The innovation process surrounding Kernza perennial grain reflects many of the principles of neo-Schumpterian economics. For example, the actions of Kernza growers, entrepreneurs, and buyers regularly invoke dynamic and uncertain pathways for Kernza’s role in the market as well as the organizational, institutional, and social environments in which this novel grain and its formative value proposition is taking root. Debates during the price discovery phase have highlighted varying innovation trajectories for Kernza as, alternatively, a high-value non-commodity grain that substantially supports growers and rural communities in the transition to organic and regenerative organic agriculture; a widely-consumed and modestly more affordable climate-smart food used at higher inclusion rates in products; or a scalable market-driven tool for water quality protection. None of these three trajectories are mutually-exclusive, but all have implications for involved actors. Similarly, start-up businesses focused on Kernza are closely considering strategies for relationship development with customers, customer engagement in product design, grain-based product bundles, and innovations intended to circumvent relatively non-transparent, extractive grocery distribution supply chains. State and federal policymakers are recognizing a number of ways public programs and investments may require reform and innovation to account for perennial grains and other novel market-based CLC crops. At the cultural level, Kernza entrepreneurs, consumers, and champions are beginning to ask what a perennial grain economy and society might look like. Where such ideas lead no one quite yet knows. All such examples indicate shifting innovation trajectories, possibility sets, and technical innovations with the potential to domino into social and cultural innovations. These developments accord with contemporary understanding of innovation as a multi-faceted process in which technical, social, cultural and organizational innovations cohere in “new effective combinations” that enable technical innovations to achieve scale and societal impact (Leeuwis and Aarts, 2011; Herrero et al., 2020).

CLC commercialization and stewardship staff’s role in this process is to observe and articulate emerging innovation rhythms and trajectories, mirroring back to stakeholders enmeshed in the innovation process the larger arc, potential pathways, and their dynamic effects on the enterprise as a whole.
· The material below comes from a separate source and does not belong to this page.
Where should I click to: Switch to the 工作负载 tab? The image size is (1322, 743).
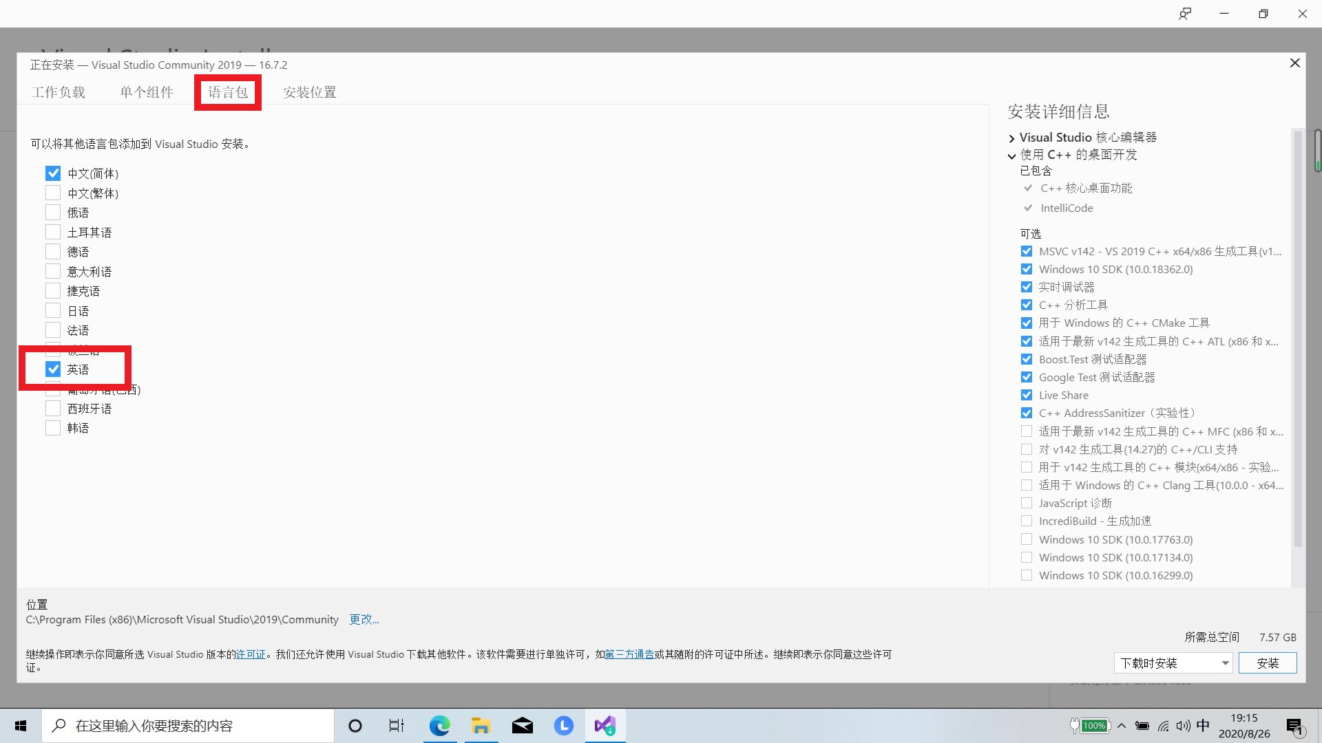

Between 2019 and 2022 this has been accomplished for Kernza through detailed narrative documents provided by UMN FGI written for Kernza stakeholders at large, as well as integrated call series and webinars hosted by these staff that, through their design and execution tell the story of Kernza’s emerging innovation trajectories in its stakeholders own voices. Commercialization staff observe if not anticipate inflection points in innovation rhythms, messaging to stakeholders and the public as appropriate. Bending the arc on these trajectories may be important for retention of critical partners, staving off consolidation of power and resources by single actors or supply chain segments, or otherwise maintaining the pursuit of public benefits of the novel CLC crop.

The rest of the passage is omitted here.